Bussey v. Phillips

Decision Date10 March 2006
Docket NumberNo. 04 CIV. 6679(VM).,04 CIV. 6679(VM).
Citation419 F.Supp.2d 569
PartiesKevin BUSSEY, Plaintiff v. William PHILLIPS, Superintendent; Delores Thornton, Deputy Superintendent; David Thacker, Deputy Superintendent; and James Temple, Senior Counselor, Program Committee, Defendants.
CourtU.S. District Court — Southern District of New York

Kevin Bussey, Stormville, NY, pro se.

Jennifer L. Johnson, Atty. General of the State of New York, New York, NY, for Defendants.

DECISION AND ORDER

MARRERO, District Judge.

Pro se Plaintiff Kevin Bussey ("Bussey") brought this action pursuant to 42 U.S.C. § 1983, seeking to redress alleged violations of his constitutional rights under the First, Fifth, Sixth, Ninth and Fourteenth Amendments of the United States Constitution.1 Bussey also sought to redress an alleged conspiracy to violate those rights and intentional and negligent infliction of physical and emotional injury. The defendants, all employees of the New York State Green Haven Correctional Facility ("Green Haven") where Bussey is incarcerated, are William Phillips, Superintendent; Delores Thornton, Deputy Superintendent; David Thacker, Deputy Superintendent; and James Temple, Senior Counselor, Program Committee (collectively, "Defendants").

On November 30, 2004, Defendants moved under Federal Rule of Civil Procedure 12(b)(6) to dismiss Bussey's Complaint. On March 31, 2005, the Court, given the extensive documentation Bussey attached to his complaint outside of the pleadings, converted the motion to dismiss into one for summary judgment under Federal Rule of Civil Procedure 56(c) and allowed the parties additional time to submit supplementary materials for the Court's consideration. Bussey and Defendants each submitted papers in support of or in opposition to the motion for summary judgment. In those papers Bussey also requested additional discovery, after the completion of which he sought to amend his complaint. (See Affirm. in Supp. of Reply Answer to Defs.['] Mot. for Summ. J. and Pl.'s Counter Mot. to Conduct Discovery Pursuant to Fed. Rule of Civ. Proc. Rules 30, 33, 34, and Amendment of the Compl. Pursuant to Rule 15(a), dated July 20, 2005 ("Bussey Summ. J. Aff.").) By Order dated September 30, 2005, the Court granted Defendants' motion for summary judgment and denied Bussey's requests for discovery and leave to amend his complaint. The Court there indicated that its findings, reasoning and conclusions would be set forth in a subsequent Decision and Order.

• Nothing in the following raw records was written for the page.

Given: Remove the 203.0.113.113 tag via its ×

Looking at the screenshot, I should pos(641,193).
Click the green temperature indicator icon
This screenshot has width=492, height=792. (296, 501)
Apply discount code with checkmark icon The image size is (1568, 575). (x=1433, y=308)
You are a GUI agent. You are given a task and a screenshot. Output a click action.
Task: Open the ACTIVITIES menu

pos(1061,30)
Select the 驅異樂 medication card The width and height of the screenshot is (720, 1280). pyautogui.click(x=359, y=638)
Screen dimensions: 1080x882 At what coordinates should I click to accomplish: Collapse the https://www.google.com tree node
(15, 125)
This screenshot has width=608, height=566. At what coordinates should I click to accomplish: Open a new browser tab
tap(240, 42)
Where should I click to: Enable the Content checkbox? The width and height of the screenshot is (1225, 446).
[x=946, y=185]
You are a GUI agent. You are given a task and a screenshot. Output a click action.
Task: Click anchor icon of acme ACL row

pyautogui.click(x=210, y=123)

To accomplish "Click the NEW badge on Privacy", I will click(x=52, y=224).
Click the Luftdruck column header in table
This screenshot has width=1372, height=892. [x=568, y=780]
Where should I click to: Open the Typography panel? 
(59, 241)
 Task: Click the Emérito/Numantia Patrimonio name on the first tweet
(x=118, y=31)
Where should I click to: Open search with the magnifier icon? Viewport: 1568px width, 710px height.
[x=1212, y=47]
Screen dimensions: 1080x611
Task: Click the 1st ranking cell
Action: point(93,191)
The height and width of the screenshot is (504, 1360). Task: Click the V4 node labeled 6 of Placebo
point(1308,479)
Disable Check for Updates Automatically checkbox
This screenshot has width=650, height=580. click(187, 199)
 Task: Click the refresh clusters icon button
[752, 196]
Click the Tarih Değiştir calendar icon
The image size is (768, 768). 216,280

Before the Court issued any subsequent Decision and Order, Bussey filed a notice of appeal to the Second Circuit, which ousted this Court of jurisdiction. See Toliver v. County of Sullivan, 957 F.2d 47, 49 (2d Cir.1992); Ryan v. United States Lines Co., 303 F.2d 430, 434 (2d Cir.1962). This Court, by order dated January 26, 2006, then sought a limited remand of the case so that it could issue its full Decision and Order articulating its findings, reasoning and conclusions. This Court also sought the limited remand because, in setting forth in further detail the basis for the September 30, 2005 order, the Court found that both the facts and the law required it to reconsider its earlier findings as to Bussey's equal protection claim. By letter dated January 27, 2006, Defendants indicated that they did not oppose the remand of the case or the Court's reconsideration of the claim, but requested that, should the Court ultimately vacate its previous dismissal of the claim, the Court schedule discovery, after which the Defendants be allowed to again move for summary judgment.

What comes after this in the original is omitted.